- [WHAT NEEDS TO BE DONE] Using the records provided below, locate and copy each line that contains the word "button".

- [DATASET RECORDS]
——————————

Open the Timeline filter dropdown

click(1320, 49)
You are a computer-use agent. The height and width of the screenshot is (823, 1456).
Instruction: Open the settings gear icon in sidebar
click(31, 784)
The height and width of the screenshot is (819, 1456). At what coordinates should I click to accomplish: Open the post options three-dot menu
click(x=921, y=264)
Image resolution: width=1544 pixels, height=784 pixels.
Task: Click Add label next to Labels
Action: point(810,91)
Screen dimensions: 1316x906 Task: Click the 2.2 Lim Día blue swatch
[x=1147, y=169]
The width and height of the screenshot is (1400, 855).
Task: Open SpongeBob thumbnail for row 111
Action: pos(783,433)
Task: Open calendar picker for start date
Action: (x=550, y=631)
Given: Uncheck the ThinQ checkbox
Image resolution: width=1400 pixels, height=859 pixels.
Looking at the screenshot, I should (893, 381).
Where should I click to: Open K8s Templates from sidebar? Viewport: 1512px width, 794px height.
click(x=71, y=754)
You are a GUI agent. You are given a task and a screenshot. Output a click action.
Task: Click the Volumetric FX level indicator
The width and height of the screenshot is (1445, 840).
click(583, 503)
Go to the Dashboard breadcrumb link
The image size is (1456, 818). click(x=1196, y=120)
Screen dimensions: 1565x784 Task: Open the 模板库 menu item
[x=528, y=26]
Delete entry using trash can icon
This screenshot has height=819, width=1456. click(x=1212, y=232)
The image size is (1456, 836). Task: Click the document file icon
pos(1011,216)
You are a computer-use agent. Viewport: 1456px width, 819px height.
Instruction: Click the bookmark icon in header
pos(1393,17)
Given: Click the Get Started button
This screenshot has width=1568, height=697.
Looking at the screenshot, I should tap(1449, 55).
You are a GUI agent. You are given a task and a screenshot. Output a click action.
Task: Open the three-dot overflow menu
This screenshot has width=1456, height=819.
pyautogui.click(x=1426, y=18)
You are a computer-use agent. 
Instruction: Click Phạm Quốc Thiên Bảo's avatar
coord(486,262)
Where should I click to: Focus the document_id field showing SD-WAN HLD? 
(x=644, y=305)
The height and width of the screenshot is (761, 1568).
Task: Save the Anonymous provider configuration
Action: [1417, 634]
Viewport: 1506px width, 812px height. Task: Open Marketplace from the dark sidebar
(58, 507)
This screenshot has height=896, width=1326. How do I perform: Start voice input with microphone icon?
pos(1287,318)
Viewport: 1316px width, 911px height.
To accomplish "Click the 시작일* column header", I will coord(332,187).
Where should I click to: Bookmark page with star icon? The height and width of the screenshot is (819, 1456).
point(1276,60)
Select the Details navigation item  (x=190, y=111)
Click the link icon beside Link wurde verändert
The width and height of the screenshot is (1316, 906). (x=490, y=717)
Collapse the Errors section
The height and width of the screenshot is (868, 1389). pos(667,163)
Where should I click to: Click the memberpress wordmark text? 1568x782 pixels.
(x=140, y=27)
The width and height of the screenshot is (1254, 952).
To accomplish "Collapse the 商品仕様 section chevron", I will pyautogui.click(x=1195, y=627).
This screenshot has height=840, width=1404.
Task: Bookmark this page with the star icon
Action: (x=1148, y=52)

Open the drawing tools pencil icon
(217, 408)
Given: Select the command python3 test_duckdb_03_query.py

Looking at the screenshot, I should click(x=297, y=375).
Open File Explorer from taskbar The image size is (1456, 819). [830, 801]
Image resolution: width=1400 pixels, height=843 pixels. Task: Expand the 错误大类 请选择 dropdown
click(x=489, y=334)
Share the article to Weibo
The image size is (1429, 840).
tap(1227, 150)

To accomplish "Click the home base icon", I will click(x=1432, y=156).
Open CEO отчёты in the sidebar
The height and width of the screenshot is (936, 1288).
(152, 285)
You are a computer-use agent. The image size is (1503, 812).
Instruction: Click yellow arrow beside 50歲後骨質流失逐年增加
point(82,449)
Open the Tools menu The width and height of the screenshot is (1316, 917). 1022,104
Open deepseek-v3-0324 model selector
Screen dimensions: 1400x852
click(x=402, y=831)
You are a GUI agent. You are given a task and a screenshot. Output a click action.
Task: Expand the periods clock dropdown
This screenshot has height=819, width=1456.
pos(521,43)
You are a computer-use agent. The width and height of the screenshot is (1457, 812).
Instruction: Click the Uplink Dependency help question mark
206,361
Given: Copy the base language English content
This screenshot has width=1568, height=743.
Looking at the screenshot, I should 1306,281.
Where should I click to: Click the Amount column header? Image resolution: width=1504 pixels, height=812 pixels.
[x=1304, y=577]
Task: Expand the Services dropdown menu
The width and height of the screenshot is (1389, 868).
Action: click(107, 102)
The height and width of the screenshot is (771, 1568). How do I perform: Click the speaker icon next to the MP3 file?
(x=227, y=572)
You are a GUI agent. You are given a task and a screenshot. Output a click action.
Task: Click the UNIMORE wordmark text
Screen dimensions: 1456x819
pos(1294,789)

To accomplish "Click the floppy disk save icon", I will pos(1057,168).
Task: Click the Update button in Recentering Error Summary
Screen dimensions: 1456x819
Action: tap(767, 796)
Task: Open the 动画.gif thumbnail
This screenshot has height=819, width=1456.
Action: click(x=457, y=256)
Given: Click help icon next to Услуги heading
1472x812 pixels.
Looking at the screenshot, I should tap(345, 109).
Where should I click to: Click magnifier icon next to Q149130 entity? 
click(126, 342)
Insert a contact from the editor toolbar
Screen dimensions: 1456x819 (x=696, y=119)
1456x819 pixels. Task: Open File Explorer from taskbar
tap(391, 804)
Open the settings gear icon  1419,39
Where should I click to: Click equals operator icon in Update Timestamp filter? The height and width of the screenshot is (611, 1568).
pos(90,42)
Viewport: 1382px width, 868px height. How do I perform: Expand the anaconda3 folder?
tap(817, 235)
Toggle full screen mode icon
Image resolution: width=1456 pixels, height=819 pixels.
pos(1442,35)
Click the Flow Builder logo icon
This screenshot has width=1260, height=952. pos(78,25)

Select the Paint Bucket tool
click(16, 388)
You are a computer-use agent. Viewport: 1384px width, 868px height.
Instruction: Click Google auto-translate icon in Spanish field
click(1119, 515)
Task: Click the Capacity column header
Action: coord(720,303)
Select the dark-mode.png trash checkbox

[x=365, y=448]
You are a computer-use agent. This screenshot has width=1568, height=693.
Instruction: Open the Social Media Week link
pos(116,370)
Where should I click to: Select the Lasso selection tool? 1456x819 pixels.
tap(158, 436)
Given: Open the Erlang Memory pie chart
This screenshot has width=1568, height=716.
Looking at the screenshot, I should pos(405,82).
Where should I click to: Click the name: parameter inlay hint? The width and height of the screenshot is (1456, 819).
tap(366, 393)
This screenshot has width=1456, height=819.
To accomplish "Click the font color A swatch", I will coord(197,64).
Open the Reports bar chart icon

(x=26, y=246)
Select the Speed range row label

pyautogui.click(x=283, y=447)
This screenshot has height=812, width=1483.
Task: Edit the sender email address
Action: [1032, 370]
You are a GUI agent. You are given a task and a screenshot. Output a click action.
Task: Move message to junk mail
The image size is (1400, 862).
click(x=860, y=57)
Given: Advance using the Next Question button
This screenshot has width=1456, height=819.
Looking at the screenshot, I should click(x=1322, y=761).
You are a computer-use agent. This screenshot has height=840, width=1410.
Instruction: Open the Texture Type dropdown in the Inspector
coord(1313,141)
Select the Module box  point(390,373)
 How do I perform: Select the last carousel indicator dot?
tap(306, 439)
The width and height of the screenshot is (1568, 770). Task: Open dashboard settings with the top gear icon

——————————

- [EXPECTED ANSWER]
Given: Click the Get Started button
Task: Click the Update button in Recentering Error Summary
Given: Advance using the Next Question button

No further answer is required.